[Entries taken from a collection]
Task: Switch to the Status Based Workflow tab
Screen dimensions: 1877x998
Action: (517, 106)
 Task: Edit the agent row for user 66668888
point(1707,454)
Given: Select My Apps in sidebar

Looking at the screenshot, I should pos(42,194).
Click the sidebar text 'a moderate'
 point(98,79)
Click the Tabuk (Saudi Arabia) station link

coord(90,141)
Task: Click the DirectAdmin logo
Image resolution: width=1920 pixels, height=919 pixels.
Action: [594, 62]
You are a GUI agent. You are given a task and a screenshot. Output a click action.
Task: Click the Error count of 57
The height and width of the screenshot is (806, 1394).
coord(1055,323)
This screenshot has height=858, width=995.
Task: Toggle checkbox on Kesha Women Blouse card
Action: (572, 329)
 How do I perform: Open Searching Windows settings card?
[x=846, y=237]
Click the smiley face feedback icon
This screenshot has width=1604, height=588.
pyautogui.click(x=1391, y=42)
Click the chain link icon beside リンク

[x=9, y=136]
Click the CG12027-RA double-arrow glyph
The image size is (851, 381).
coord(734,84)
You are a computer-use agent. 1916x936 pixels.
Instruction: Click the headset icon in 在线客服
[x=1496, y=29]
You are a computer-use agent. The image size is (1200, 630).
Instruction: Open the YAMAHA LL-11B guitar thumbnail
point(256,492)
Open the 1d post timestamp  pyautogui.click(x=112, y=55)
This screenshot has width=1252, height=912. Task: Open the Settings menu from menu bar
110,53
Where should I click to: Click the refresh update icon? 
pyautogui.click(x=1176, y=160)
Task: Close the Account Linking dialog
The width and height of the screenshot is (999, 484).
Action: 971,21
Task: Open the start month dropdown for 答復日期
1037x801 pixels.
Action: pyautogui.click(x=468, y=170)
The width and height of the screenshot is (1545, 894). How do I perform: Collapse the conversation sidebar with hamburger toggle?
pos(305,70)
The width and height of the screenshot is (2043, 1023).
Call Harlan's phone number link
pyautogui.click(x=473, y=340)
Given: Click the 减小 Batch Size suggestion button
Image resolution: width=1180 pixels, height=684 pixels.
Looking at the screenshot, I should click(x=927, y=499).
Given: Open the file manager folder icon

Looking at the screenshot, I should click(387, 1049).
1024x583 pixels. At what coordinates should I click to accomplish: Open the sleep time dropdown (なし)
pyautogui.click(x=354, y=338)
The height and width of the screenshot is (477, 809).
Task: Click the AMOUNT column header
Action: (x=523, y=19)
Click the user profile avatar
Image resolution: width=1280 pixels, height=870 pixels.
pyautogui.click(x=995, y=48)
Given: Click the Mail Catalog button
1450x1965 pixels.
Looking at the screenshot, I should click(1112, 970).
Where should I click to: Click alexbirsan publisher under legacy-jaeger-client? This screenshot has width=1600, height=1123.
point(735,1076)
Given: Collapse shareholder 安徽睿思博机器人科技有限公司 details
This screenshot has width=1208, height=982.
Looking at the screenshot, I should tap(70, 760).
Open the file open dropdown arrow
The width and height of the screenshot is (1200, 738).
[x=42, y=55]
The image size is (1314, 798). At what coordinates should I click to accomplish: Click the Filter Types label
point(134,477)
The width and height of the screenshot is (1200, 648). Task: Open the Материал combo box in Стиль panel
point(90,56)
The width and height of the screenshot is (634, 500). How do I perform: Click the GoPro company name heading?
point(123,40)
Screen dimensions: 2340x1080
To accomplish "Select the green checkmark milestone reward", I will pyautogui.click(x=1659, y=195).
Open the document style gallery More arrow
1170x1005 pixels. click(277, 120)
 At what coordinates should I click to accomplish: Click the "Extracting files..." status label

→ PROBLEM REQUIREMENTS: All the lines above need to be printed again, exactly.

→ EXERCISE OUTPUT:
Task: Switch to the Status Based Workflow tab
Screen dimensions: 1877x998
Action: (517, 106)
 Task: Edit the agent row for user 66668888
point(1707,454)
Given: Select My Apps in sidebar

Looking at the screenshot, I should pos(42,194).
Click the sidebar text 'a moderate'
 point(98,79)
Click the Tabuk (Saudi Arabia) station link

coord(90,141)
Task: Click the DirectAdmin logo
Image resolution: width=1920 pixels, height=919 pixels.
Action: [594, 62]
You are a GUI agent. You are given a task and a screenshot. Output a click action.
Task: Click the Error count of 57
The height and width of the screenshot is (806, 1394).
coord(1055,323)
This screenshot has height=858, width=995.
Task: Toggle checkbox on Kesha Women Blouse card
Action: (572, 329)
 How do I perform: Open Searching Windows settings card?
[x=846, y=237]
Click the smiley face feedback icon
This screenshot has width=1604, height=588.
pyautogui.click(x=1391, y=42)
Click the chain link icon beside リンク

[x=9, y=136]
Click the CG12027-RA double-arrow glyph
The image size is (851, 381).
coord(734,84)
You are a computer-use agent. 1916x936 pixels.
Instruction: Click the headset icon in 在线客服
[x=1496, y=29]
You are a computer-use agent. The image size is (1200, 630).
Instruction: Open the YAMAHA LL-11B guitar thumbnail
point(256,492)
Open the 1d post timestamp  pyautogui.click(x=112, y=55)
This screenshot has width=1252, height=912. Task: Open the Settings menu from menu bar
110,53
Where should I click to: Click the refresh update icon? 
pyautogui.click(x=1176, y=160)
Task: Close the Account Linking dialog
The width and height of the screenshot is (999, 484).
Action: 971,21
Task: Open the start month dropdown for 答復日期
1037x801 pixels.
Action: pyautogui.click(x=468, y=170)
The width and height of the screenshot is (1545, 894). How do I perform: Collapse the conversation sidebar with hamburger toggle?
pos(305,70)
The width and height of the screenshot is (2043, 1023).
Call Harlan's phone number link
pyautogui.click(x=473, y=340)
Given: Click the 减小 Batch Size suggestion button
Image resolution: width=1180 pixels, height=684 pixels.
Looking at the screenshot, I should click(x=927, y=499).
Given: Open the file manager folder icon

Looking at the screenshot, I should click(387, 1049).
1024x583 pixels. At what coordinates should I click to accomplish: Open the sleep time dropdown (なし)
pyautogui.click(x=354, y=338)
The height and width of the screenshot is (477, 809).
Task: Click the AMOUNT column header
Action: (x=523, y=19)
Click the user profile avatar
Image resolution: width=1280 pixels, height=870 pixels.
pyautogui.click(x=995, y=48)
Given: Click the Mail Catalog button
1450x1965 pixels.
Looking at the screenshot, I should click(1112, 970).
Where should I click to: Click alexbirsan publisher under legacy-jaeger-client? This screenshot has width=1600, height=1123.
point(735,1076)
Given: Collapse shareholder 安徽睿思博机器人科技有限公司 details
This screenshot has width=1208, height=982.
Looking at the screenshot, I should tap(70, 760).
Open the file open dropdown arrow
The width and height of the screenshot is (1200, 738).
[x=42, y=55]
The image size is (1314, 798). At what coordinates should I click to accomplish: Click the Filter Types label
point(134,477)
The width and height of the screenshot is (1200, 648). Task: Open the Материал combo box in Стиль panel
point(90,56)
The width and height of the screenshot is (634, 500). How do I perform: Click the GoPro company name heading?
point(123,40)
Screen dimensions: 2340x1080
To accomplish "Select the green checkmark milestone reward", I will pyautogui.click(x=1659, y=195).
Open the document style gallery More arrow
1170x1005 pixels. click(277, 120)
 At what coordinates should I click to accomplish: Click the "Extracting files..." status label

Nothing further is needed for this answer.